Ward is well aware of the perception that the Obama administration has been slow to provide aid to rebel forces and has given them far too little to make a difference. The twin challenges he has long faced, Ward said, is security and logistics. But for now, he said, it's just logistics.
"It's important for people to understand that you can have all the money and all the equipment in the world, but you have to get it into the country," he said. "Either it's the security or the queue. Right now, thankfully, it's just the queue."
The danger now, however, will hinge on whether the supply route into Aleppo will be taken over, not by extremists operating in the region, but by the Assad regime, which has been focused elsewhere in the country.
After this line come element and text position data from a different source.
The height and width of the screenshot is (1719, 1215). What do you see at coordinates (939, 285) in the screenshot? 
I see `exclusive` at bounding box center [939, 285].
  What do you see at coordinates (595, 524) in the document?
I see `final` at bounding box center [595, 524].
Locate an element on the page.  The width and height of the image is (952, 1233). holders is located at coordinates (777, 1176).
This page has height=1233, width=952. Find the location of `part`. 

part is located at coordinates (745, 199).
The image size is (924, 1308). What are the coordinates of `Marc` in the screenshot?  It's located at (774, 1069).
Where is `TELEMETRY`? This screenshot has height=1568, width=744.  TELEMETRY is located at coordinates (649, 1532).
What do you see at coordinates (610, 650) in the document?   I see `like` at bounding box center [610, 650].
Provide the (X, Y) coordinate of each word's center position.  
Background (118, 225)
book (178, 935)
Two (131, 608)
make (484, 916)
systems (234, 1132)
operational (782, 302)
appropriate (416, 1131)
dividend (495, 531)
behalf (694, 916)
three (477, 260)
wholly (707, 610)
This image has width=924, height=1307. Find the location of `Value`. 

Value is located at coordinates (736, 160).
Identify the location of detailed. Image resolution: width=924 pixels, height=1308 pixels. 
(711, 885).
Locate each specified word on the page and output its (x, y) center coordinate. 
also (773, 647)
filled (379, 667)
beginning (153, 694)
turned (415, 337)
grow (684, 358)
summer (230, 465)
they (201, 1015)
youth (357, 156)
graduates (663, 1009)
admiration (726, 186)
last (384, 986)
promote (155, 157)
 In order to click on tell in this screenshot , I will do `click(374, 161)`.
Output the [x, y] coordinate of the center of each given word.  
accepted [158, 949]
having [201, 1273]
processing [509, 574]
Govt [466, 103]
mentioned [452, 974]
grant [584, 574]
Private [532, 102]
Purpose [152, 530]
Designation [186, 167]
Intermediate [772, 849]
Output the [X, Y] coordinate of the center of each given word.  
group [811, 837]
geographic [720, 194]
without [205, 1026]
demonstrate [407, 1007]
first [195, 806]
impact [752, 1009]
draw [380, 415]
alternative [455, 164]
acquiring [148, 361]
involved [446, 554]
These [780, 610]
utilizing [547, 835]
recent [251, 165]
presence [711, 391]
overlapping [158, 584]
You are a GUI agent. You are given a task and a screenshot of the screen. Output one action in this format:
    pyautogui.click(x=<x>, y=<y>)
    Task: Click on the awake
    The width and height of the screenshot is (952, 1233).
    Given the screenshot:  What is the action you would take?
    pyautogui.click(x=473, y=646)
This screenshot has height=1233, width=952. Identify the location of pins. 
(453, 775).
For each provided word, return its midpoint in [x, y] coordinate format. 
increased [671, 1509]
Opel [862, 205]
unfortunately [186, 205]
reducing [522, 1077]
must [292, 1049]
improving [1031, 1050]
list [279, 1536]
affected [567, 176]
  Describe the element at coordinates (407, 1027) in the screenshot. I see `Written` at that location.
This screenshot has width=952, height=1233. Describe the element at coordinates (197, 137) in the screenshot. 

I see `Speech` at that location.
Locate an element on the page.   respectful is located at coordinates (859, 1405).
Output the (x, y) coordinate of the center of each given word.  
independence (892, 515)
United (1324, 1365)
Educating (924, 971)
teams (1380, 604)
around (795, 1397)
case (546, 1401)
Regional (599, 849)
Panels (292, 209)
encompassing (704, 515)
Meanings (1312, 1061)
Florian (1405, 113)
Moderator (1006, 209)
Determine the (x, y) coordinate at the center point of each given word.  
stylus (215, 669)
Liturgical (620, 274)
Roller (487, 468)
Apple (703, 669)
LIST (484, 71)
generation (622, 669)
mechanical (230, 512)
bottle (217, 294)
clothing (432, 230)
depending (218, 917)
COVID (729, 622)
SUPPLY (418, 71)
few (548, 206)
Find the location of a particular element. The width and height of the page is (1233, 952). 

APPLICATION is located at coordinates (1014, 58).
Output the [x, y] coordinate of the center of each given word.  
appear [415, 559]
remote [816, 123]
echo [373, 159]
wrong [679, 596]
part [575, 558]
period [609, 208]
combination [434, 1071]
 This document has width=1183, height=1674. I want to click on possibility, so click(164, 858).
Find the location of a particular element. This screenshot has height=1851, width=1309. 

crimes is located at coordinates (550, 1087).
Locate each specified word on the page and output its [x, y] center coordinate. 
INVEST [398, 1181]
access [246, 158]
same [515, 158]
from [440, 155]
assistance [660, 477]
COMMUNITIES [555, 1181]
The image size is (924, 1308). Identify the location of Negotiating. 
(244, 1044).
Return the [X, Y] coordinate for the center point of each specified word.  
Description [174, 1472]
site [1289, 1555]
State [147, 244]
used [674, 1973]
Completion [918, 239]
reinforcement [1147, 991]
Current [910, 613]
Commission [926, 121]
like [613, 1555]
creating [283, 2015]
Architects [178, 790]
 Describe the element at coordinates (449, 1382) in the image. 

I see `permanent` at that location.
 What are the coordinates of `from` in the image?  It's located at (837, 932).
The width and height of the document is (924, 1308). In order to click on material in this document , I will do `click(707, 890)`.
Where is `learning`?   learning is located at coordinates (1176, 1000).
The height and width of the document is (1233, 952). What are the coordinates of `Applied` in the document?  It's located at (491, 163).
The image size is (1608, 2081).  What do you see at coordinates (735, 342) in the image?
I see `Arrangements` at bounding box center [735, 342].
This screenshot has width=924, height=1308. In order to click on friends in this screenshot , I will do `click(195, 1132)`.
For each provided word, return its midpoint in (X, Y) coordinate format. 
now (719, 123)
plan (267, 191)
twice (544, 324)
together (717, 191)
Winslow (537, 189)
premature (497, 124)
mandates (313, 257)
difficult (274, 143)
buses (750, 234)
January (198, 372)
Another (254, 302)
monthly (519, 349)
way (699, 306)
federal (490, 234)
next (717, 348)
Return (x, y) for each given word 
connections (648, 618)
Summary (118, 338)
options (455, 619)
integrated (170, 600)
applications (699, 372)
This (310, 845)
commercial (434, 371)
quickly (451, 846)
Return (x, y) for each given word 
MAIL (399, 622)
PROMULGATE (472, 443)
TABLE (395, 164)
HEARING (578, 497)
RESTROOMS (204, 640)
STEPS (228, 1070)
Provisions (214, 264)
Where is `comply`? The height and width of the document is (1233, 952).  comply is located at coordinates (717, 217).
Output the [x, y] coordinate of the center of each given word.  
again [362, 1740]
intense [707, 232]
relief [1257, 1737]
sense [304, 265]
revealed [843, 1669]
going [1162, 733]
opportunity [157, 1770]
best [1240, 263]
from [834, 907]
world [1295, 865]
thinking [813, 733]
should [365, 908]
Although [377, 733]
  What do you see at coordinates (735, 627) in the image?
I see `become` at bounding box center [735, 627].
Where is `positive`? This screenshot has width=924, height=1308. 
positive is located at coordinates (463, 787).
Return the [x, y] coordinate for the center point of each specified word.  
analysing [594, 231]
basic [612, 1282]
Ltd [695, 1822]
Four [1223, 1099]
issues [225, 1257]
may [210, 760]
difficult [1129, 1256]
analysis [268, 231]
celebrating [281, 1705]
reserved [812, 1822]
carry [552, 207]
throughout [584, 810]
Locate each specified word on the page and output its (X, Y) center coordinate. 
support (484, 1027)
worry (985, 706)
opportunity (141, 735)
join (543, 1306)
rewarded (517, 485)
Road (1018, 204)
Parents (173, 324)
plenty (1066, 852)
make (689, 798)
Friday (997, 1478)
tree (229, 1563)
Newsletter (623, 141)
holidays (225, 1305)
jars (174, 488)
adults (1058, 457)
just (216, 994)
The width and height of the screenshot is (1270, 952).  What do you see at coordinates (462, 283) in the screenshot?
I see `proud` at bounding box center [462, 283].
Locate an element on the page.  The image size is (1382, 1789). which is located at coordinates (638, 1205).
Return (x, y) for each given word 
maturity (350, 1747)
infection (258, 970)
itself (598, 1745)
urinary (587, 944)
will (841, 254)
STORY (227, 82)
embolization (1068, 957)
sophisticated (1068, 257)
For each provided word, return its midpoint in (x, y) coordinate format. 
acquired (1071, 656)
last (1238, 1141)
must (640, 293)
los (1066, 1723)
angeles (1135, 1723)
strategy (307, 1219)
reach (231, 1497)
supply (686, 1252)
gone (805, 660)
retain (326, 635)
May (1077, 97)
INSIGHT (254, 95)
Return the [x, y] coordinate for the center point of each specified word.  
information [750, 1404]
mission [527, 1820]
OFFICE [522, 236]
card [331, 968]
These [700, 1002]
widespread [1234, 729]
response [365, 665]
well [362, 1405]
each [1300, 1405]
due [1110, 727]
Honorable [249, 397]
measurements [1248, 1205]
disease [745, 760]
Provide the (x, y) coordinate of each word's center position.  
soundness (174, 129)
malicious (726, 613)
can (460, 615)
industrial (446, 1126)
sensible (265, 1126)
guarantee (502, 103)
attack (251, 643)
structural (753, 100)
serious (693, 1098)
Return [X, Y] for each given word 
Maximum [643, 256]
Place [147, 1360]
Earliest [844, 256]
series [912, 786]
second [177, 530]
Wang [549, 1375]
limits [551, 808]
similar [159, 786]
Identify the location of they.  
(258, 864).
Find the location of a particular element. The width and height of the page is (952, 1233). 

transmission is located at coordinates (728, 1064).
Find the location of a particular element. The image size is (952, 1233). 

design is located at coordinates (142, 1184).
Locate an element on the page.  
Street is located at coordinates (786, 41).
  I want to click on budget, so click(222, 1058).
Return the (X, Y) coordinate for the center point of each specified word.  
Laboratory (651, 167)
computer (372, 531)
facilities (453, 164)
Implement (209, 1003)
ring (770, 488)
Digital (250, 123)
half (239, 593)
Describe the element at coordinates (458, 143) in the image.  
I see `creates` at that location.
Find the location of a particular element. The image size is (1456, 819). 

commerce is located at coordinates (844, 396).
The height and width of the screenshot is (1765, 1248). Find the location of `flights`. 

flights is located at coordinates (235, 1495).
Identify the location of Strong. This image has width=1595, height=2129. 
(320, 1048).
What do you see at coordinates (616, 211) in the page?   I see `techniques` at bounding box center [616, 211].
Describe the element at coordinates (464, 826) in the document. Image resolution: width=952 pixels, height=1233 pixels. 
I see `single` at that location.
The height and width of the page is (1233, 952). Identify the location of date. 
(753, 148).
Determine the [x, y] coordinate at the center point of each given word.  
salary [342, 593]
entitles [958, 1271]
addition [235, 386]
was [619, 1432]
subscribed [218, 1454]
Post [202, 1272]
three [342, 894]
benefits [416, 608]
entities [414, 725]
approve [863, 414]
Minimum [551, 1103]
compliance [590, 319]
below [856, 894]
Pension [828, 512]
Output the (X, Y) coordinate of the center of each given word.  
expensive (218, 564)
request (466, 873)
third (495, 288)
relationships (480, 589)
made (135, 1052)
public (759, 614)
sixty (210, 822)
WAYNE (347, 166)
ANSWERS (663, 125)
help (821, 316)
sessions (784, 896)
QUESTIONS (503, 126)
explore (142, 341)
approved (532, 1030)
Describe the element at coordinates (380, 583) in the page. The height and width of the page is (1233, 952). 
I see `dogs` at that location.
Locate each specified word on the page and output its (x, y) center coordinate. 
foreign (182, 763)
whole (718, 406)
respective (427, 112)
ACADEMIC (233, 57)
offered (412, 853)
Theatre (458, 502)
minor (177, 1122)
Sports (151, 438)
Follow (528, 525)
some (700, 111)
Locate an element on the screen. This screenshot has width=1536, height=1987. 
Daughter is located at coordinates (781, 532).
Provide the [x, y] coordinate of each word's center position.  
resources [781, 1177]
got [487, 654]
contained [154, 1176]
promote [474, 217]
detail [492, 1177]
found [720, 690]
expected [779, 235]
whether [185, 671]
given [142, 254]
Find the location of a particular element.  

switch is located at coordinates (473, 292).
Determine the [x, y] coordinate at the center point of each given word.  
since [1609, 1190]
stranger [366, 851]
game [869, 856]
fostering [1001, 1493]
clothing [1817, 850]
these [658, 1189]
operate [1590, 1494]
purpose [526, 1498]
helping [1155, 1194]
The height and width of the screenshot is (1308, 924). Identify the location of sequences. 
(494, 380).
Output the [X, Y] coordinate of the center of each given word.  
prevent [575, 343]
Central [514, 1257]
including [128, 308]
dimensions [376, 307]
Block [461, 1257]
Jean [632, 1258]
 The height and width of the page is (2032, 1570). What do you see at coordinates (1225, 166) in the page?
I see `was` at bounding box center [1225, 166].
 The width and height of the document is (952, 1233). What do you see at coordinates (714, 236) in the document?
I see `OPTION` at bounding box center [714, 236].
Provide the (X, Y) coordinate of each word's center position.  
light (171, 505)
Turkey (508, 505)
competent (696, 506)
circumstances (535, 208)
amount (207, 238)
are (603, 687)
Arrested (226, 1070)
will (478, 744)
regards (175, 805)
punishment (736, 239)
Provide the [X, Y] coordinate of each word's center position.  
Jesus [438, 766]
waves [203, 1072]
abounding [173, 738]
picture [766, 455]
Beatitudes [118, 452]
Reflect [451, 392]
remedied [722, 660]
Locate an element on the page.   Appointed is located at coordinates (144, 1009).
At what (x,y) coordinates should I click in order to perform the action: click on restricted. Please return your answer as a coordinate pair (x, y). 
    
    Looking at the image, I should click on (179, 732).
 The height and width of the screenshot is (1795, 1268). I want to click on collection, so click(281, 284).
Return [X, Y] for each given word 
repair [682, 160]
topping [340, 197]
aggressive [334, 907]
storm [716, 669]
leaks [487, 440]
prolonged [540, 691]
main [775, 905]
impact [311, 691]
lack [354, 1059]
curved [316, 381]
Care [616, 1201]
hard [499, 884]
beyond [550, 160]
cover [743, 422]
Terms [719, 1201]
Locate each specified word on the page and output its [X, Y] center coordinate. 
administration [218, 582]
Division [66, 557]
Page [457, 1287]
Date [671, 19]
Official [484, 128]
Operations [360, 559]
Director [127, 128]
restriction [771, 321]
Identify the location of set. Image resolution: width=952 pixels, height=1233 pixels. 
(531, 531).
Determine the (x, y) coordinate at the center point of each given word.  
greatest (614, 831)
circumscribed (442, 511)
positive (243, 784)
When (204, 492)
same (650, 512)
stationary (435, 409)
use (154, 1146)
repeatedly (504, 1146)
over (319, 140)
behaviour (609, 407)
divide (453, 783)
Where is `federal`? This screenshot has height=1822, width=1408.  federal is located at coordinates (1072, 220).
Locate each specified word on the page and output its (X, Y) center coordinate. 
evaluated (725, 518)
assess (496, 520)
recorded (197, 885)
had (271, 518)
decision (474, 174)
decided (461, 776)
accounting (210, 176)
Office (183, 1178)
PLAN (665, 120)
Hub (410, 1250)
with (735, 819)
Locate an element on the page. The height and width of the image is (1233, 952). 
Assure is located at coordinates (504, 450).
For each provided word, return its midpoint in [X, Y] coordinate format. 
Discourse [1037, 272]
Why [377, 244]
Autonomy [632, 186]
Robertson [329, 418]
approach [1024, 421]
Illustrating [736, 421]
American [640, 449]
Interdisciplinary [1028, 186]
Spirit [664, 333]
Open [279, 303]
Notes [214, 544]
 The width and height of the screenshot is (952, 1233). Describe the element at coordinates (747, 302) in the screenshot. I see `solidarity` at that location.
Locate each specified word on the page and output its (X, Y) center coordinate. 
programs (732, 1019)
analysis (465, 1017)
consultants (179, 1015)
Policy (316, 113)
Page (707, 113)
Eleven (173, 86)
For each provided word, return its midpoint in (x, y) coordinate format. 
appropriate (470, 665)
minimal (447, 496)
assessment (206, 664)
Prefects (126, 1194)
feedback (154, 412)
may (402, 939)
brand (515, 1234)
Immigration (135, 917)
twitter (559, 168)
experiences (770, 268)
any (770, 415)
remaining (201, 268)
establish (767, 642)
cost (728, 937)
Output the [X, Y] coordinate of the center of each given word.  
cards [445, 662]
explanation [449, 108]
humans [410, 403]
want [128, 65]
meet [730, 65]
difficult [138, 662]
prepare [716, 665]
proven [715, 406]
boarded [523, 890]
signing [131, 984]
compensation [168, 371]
"If the regime is to succeed in terms of cutting off logistical conditions in the north, that could be a big blow to rebel forces," said Isabel Nassief, a Syria analyst with the Institute for the Study of War in Washington. "That would make the command and control structure they've been trying to establish even more difficult."
Some of the shipments now in trucks in the queue along the Syrian border include ambulances, forklifts, trucks, communications gear, mattresses and blankets for the Free Syrian Army. It also includes a few of the Toyota Hilux pickups that Oubai Shahbandar, a senior adviser to the Syrian Opposition Coalition in Washington, described as one of the most critical types of equipment the rebels could have.
"We need them in the hundreds, not in the onesies and twosies," he said.
Critics of the Obama administration argue that U.S. aid hasn't changed the dynamics on the ground in favor of the rebels. Sen. John McCain (R-Ariz.) a fierce critic of administration policy on Syria, said Friday that Syrian government attacks along the Lebanese-Syrian border is hurting the opposition. "As the Syrian government continues to hamper efforts to deliver aid and cuts off access to opposition supply lines, it is imperative that the United States and international community adopt stronger measures in guaranteeing access to humanitarian aid," McCain said in a statement. "It is time for the administration to force a price for Assad's behavior and show to the world that the use of starvation tactics and war crimes will not be tolerated."
And one congressional staffer believes that Americans are in the dark about the true nature of the Syrian rebels, many of whom are moderates that the administration knows and quietly trusts. "[The administration] doesn't want people to know that because if the public finds out, they may say, why aren't you doing more to help them? And there is no good answer to that question," the staffer said.